**ACTIVITY**: Every line of the listing is to be printed again exactly.

**SOURCE INFORMATION**:
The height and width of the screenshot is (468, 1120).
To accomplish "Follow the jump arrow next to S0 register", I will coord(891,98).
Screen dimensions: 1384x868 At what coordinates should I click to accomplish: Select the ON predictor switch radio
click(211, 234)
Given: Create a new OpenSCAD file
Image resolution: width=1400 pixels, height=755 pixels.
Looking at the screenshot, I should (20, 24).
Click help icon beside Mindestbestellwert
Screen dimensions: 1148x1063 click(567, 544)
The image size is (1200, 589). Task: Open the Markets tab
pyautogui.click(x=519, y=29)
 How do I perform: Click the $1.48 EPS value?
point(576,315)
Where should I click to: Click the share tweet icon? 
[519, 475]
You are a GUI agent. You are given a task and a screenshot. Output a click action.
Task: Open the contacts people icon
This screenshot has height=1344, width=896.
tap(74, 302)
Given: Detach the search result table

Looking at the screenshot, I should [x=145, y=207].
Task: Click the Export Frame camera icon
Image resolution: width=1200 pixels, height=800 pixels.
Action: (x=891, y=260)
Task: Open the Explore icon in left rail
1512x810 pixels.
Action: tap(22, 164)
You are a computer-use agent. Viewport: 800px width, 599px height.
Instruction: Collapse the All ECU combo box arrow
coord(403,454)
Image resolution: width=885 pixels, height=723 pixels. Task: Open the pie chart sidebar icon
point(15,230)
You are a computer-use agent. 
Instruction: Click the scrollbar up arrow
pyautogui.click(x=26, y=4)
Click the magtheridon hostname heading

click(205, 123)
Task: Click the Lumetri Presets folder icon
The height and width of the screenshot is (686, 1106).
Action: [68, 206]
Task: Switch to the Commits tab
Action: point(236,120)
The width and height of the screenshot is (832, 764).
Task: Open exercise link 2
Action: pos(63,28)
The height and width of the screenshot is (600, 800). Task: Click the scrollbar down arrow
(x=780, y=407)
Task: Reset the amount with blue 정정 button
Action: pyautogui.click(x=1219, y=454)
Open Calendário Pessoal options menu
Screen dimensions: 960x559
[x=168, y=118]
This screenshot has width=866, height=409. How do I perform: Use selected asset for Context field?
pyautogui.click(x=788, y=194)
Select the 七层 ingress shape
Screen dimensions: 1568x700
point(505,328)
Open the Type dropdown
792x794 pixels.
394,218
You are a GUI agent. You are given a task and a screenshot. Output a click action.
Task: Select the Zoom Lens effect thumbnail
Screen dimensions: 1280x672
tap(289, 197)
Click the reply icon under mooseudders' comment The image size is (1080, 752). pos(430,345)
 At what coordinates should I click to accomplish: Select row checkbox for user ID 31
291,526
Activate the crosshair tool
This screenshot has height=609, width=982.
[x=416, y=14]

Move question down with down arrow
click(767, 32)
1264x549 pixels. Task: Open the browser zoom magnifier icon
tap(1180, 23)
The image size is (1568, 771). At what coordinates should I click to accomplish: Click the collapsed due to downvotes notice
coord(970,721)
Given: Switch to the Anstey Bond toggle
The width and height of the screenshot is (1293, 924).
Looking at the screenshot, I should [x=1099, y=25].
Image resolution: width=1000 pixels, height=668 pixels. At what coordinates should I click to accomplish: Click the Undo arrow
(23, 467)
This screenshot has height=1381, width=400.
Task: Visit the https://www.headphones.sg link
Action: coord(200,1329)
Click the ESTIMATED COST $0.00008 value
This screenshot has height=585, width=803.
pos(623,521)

**REPLY**:
The height and width of the screenshot is (468, 1120).
To accomplish "Follow the jump arrow next to S0 register", I will coord(891,98).
Screen dimensions: 1384x868 At what coordinates should I click to accomplish: Select the ON predictor switch radio
click(211, 234)
Given: Create a new OpenSCAD file
Image resolution: width=1400 pixels, height=755 pixels.
Looking at the screenshot, I should (20, 24).
Click help icon beside Mindestbestellwert
Screen dimensions: 1148x1063 click(567, 544)
The image size is (1200, 589). Task: Open the Markets tab
pyautogui.click(x=519, y=29)
 How do I perform: Click the $1.48 EPS value?
point(576,315)
Where should I click to: Click the share tweet icon? 
[519, 475]
You are a GUI agent. You are given a task and a screenshot. Output a click action.
Task: Open the contacts people icon
This screenshot has height=1344, width=896.
tap(74, 302)
Given: Detach the search result table

Looking at the screenshot, I should [x=145, y=207].
Task: Click the Export Frame camera icon
Image resolution: width=1200 pixels, height=800 pixels.
Action: (x=891, y=260)
Task: Open the Explore icon in left rail
1512x810 pixels.
Action: tap(22, 164)
You are a computer-use agent. Viewport: 800px width, 599px height.
Instruction: Collapse the All ECU combo box arrow
coord(403,454)
Image resolution: width=885 pixels, height=723 pixels. Task: Open the pie chart sidebar icon
point(15,230)
You are a computer-use agent. 
Instruction: Click the scrollbar up arrow
pyautogui.click(x=26, y=4)
Click the magtheridon hostname heading

click(205, 123)
Task: Click the Lumetri Presets folder icon
The height and width of the screenshot is (686, 1106).
Action: [68, 206]
Task: Switch to the Commits tab
Action: point(236,120)
The width and height of the screenshot is (832, 764).
Task: Open exercise link 2
Action: pos(63,28)
The height and width of the screenshot is (600, 800). Task: Click the scrollbar down arrow
(x=780, y=407)
Task: Reset the amount with blue 정정 button
Action: pyautogui.click(x=1219, y=454)
Open Calendário Pessoal options menu
Screen dimensions: 960x559
[x=168, y=118]
This screenshot has width=866, height=409. How do I perform: Use selected asset for Context field?
pyautogui.click(x=788, y=194)
Select the 七层 ingress shape
Screen dimensions: 1568x700
point(505,328)
Open the Type dropdown
792x794 pixels.
394,218
You are a GUI agent. You are given a task and a screenshot. Output a click action.
Task: Select the Zoom Lens effect thumbnail
Screen dimensions: 1280x672
tap(289, 197)
Click the reply icon under mooseudders' comment The image size is (1080, 752). pos(430,345)
 At what coordinates should I click to accomplish: Select row checkbox for user ID 31
291,526
Activate the crosshair tool
This screenshot has height=609, width=982.
[x=416, y=14]

Move question down with down arrow
click(767, 32)
1264x549 pixels. Task: Open the browser zoom magnifier icon
tap(1180, 23)
The image size is (1568, 771). At what coordinates should I click to accomplish: Click the collapsed due to downvotes notice
coord(970,721)
Given: Switch to the Anstey Bond toggle
The width and height of the screenshot is (1293, 924).
Looking at the screenshot, I should [x=1099, y=25].
Image resolution: width=1000 pixels, height=668 pixels. At what coordinates should I click to accomplish: Click the Undo arrow
(23, 467)
This screenshot has height=1381, width=400.
Task: Visit the https://www.headphones.sg link
Action: coord(200,1329)
Click the ESTIMATED COST $0.00008 value
This screenshot has height=585, width=803.
pos(623,521)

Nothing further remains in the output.